**Instruction 1**
In the Power BI forum post, what is the name of the table that the CREATE TABLE statement defines?
**Instruction 2**
Decide whether each statement agrees with the Power BI forum post, answering yes or no and quoting the deciding words: (a) The poster wants to count how often the word "text" appears in each row. (b) The Description column is defined as varchar(100). (c) The formula found through searching gives the poster the desired results.
**Instruction 3**
List every DAX function called in the formula quoted in the Power BI forum post.

**Document section**
----
Count Specific Word by Row in DAX - powerbi

I'm trying to count the number of times the word "text" appears per row in Power BI. I've done a lot of google searching and seen examples like this:
Formula :=
CALCULATE (
COUNTROWS ( FILTER ( 'TestData', FIND ( "text", 'TestData'[Description],, 0 ) > 0 ) ),1=1
)
but it isn't quite getting me there. How can I get for row 1, a result of 1 and row 2, a result of 3.
CREATE TABLE [dbo].[TestData](
[ID] [int] IDENTITY(1,1) NOT NULL,
[Description] [varchar](100) NULL
) ON [PRIMARY]
GO
SET IDENTITY_INSERT [dbo].[TestData] ON
GO
INSERT [dbo].[TestData] ([ID], [Description]) VALUES (1, N'this is my demo text')
----
(Records for locating described items)
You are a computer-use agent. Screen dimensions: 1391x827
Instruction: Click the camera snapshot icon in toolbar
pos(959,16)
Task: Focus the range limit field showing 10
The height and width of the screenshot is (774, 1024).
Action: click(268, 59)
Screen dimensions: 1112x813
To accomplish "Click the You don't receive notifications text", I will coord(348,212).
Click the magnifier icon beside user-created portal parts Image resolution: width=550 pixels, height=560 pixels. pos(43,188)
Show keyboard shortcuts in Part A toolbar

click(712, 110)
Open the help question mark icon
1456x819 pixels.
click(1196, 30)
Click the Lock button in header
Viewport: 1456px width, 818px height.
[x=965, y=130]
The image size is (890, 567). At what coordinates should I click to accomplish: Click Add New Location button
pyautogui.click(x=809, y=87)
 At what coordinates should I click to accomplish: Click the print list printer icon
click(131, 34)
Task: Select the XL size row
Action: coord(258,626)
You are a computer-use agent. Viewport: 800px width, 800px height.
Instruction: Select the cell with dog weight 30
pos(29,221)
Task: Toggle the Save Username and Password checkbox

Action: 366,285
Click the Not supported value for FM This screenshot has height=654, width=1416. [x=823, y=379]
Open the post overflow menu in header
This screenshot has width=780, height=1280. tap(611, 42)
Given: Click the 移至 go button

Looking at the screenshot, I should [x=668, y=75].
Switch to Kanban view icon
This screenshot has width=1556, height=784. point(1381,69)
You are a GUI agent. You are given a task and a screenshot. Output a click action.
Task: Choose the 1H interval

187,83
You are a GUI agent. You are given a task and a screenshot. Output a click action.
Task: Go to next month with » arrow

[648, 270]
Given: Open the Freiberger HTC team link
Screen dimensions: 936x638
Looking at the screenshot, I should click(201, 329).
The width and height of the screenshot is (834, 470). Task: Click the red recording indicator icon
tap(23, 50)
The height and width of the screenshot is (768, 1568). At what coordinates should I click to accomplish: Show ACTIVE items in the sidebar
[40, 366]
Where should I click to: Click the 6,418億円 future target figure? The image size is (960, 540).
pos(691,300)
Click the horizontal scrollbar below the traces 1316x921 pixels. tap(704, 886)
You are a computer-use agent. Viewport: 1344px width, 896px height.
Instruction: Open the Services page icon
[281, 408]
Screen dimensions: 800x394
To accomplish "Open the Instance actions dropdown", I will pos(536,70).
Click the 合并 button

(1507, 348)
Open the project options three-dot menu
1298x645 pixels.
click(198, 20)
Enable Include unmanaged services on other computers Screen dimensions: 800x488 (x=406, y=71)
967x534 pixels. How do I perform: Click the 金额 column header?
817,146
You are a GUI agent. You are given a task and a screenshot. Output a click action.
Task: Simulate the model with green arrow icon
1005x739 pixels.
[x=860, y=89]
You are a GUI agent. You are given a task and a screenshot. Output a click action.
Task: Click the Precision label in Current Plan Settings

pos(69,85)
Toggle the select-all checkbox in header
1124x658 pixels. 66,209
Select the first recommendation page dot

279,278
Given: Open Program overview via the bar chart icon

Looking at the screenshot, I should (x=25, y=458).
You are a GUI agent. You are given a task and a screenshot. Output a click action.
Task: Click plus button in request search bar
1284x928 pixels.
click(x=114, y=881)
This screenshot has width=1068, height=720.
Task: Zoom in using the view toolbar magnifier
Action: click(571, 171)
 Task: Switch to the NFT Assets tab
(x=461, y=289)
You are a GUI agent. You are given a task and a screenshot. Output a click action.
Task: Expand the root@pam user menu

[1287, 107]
----
**Answer 1**
[dbo].[TestData]

**Answer 2**
(a) Yes: "I'm trying to count the number of times the word "text" appears per row in Power BI."
(b) Yes: "[Description] [varchar](100) NULL"
(c) No: "but it isn't quite getting me there."

**Answer 3**
CALCULATE, COUNTROWS, FILTER, FIND